A primeira colocação sobre o tema é que o art. 18 cria opção, não se aplicando exclusivamente ao caso as Estações Ecológicas, pois a mesma área poderia ser escolhida para integrar as Reservas Ecológicas.  Existissem peculiaridades ambientais relevantes, uma das opções seria a Estação Ecológica.

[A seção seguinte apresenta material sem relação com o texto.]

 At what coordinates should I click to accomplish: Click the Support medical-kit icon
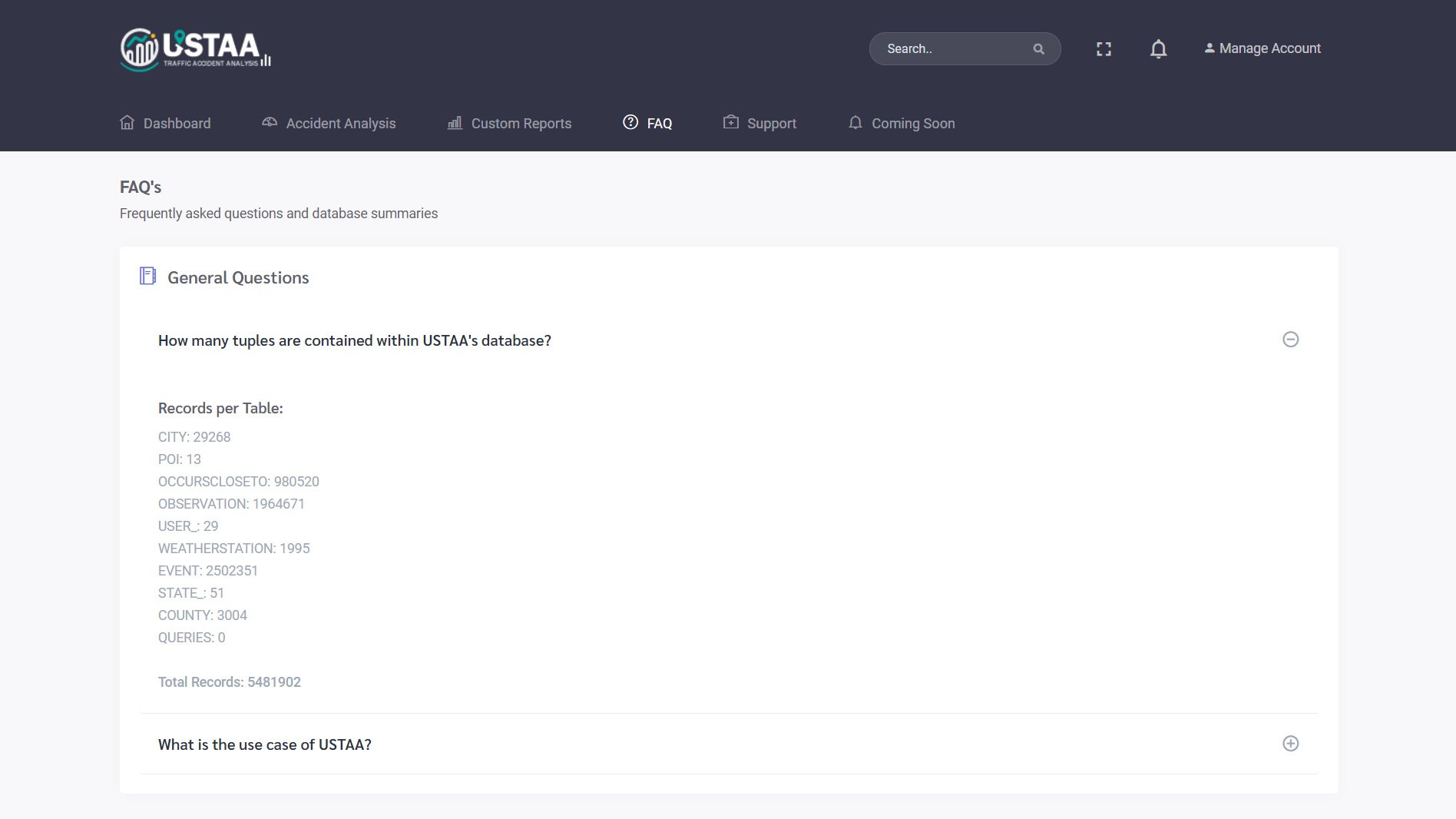731,123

Exemplo:  a vereda de cerrado, área peculiar dentro daquele bioma, só se estabelece nas áreas contíguas aos cursos d’água e que são áreas representativas e indissociáveis do ecossistema que a envolve.  Portanto, quando da criação das APPs em 1.965 já se poderiam observar situações em que as peculiaridades ambientais eram relevantes.  Outro exemplo seria a vegetação de mangue;  idem com a de restinga.  A Lei da Mata Atlântica deixa bem clara essa situação, incluindo vegetação que só se manifesta nas áreas contíguas aos cursos d’água, para qual há proteção diferenciada, mesmo que se trate de propriedade privada.  Pelo argumento em análise, essa lei também seria de “efeitos concretos” invalidando essa legislação inovadora.  O que vale para João deve valer para José…

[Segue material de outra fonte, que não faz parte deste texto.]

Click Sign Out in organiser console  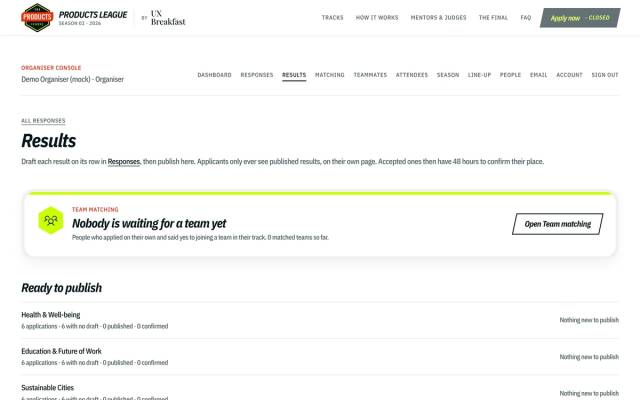(x=605, y=75)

Desdobrando:  o argumento da delimitação geográfica antropológica não é verdade absoluta.  Contém várias exceções reforçando ainda mais a noção de opção contida no art. 18 da Lei nº 6938/81.  Talvez caiba ainda um questionamento:  são dissociáveis os elementos da geografia das suas peculiaridades ambientais?  Acreditamos que não.  Prova disso está na Lei nº 9433/97, art. 3º, incisos II, III e V, onde há ordem expressa para a gestão integrada de recursos hídricos e florestais.

Conclusão

O paciente possui câncer.  Como profissional da área comunicou-se e esclareceu-se a enfermidade.  Faria tantas fossem as situações similares.  Não omito fatos porque não são simpáticos.

Respeitando o desprendimento e objetividade do Prof. Dr. Paulo Bessa, mas discordando das conclusões de seu trabalho, inclino-me na manutenção da afirmação inicial: o art. 2º do Código Florestal está sim revogado.

Mas acima de tudo, mantenho as colocações sempre no campo das idéias.